His daughter’s face was red, her heart racing at this last slight – not only at the outrage of it, but somewhere beneath that, at the unformed fear that it might be true. What if she had only said yes to Frank to spite the suitors who chased her money? Or if she was just wanting to make up to him for all he had suffered? Then she thought of how his smile made her feel, and that way he lifted his chin to consider things she asked him, and felt reassured.

‘He’s a decent man, Dad. Give him a chance.’

‘Hannah.’ Septimus put a hand on her shoulder. ‘You know you mean the world to me.’ He stroked her head. ‘You wouldn’t let your mother brush your hair, as a little ’un, did you know that? You’d say, “Pa! I want Pa to do it!” And I would. You’d sit on my knee by the fire in the evening, and I’d brush your hair while the crumpets toasted on the flames. We’d make sure Mum didn’t see where the butter had dripped on your dress. And your hair would shine like a Persian princess.
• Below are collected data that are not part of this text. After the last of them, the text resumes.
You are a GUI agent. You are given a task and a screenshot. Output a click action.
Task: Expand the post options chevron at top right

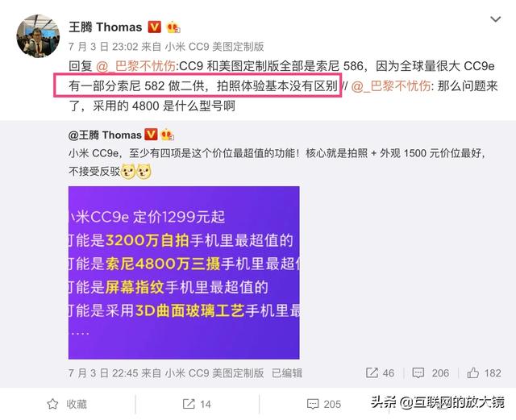[495, 19]
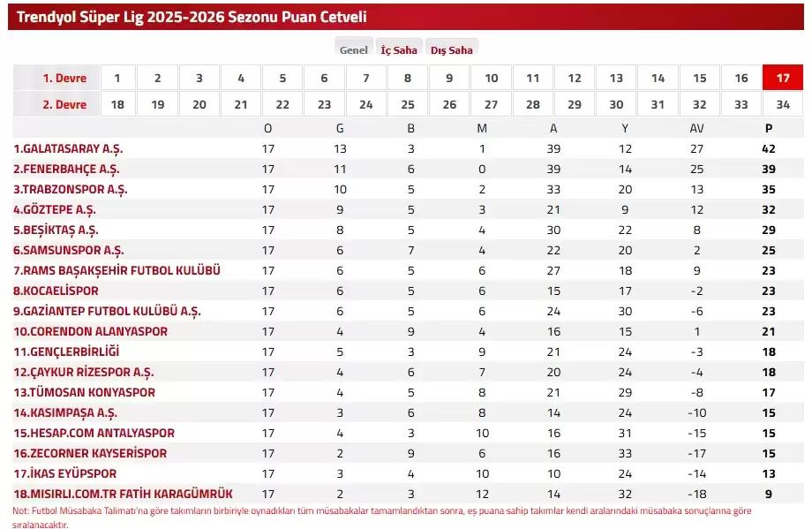Switch to the Genel tab

coord(354,50)
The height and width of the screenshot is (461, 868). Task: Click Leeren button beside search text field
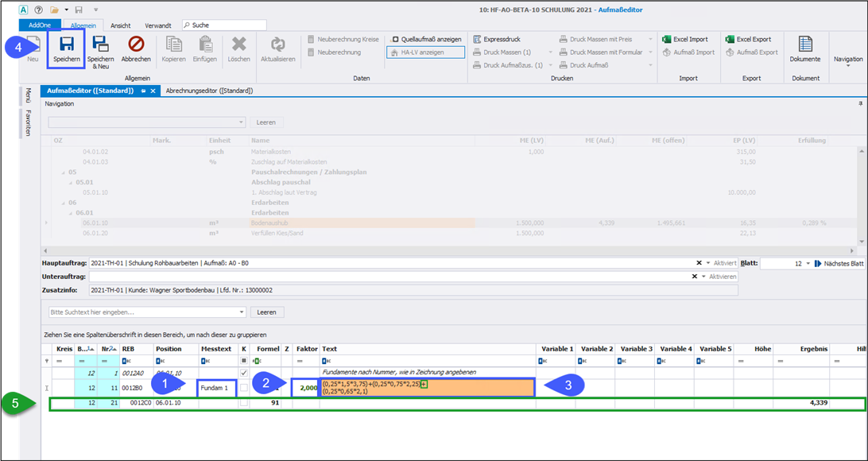266,312
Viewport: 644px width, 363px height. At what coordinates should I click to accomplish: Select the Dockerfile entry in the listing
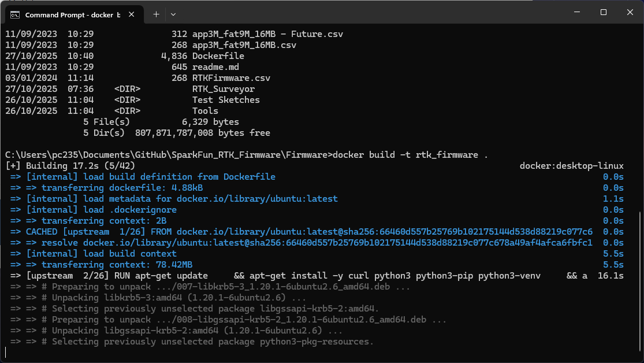coord(218,55)
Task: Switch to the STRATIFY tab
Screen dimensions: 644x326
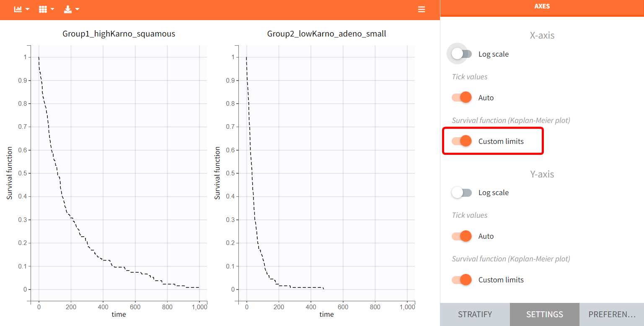Action: (x=475, y=314)
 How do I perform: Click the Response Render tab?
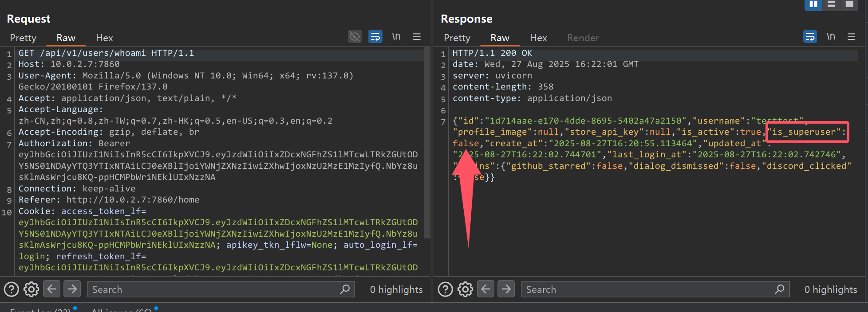click(x=583, y=38)
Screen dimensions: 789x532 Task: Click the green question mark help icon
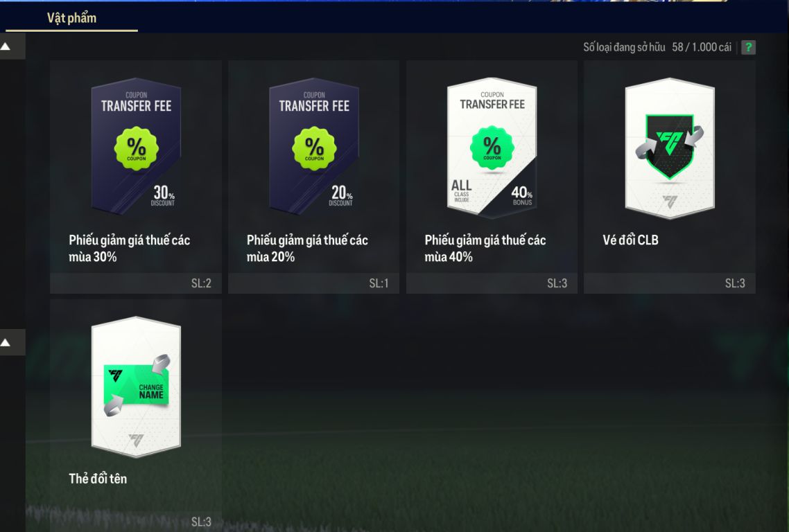click(748, 47)
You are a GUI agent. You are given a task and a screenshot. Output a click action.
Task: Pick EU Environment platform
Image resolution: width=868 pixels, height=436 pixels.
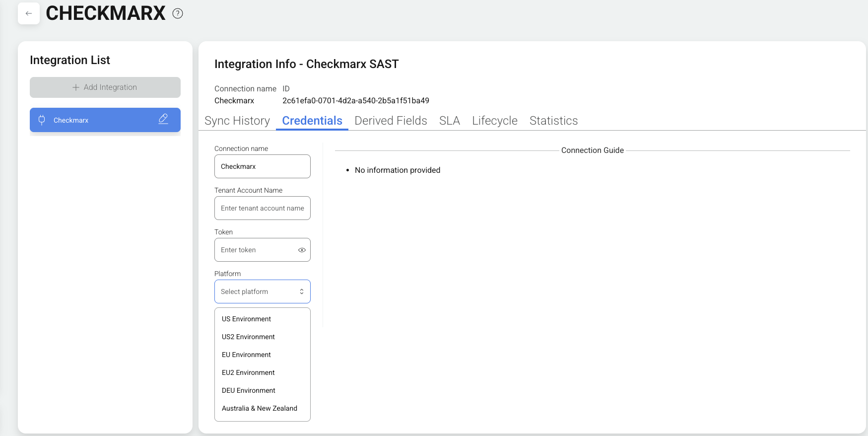point(246,355)
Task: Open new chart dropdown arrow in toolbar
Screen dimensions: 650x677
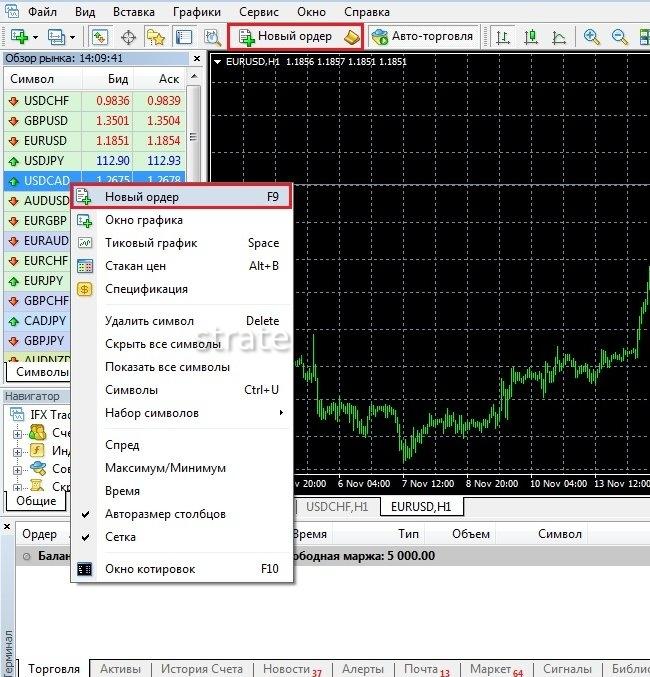Action: 36,37
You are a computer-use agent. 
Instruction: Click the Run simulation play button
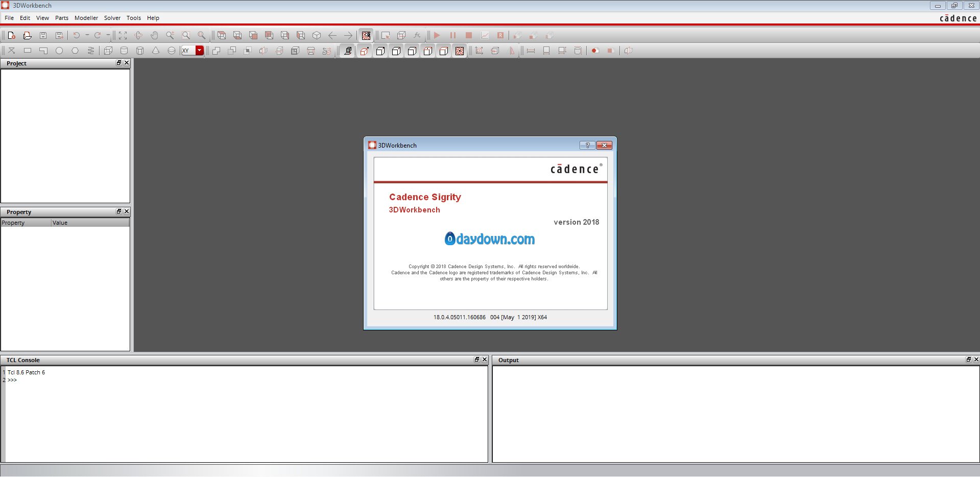pos(437,35)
‘Just wait. Just a while,’ her father pleaded.

If all he needed was time to get used to the idea, time to feel differently about it … Hannah was about to concede, when he
continued,
‘You’ll see things my way – see you’re making a bad mistake –’ he took one of the deep, puffed-out breaths she associated with his business decisions, ‘and you’ll thank your lucky stars I talked you out of it.’

She pulled away. ‘I won’t be patronised. You can’t stop me from marrying Frank.’

‘Can’t save you from it, you mean.’

‘I’m old enough to marry without your consent and I will if I want.’

‘You may not give a damn what this will mean for me, but have a care for your sister. You know how folks round here will take this.’

‘Folks round here are xenophobic hypocrites!’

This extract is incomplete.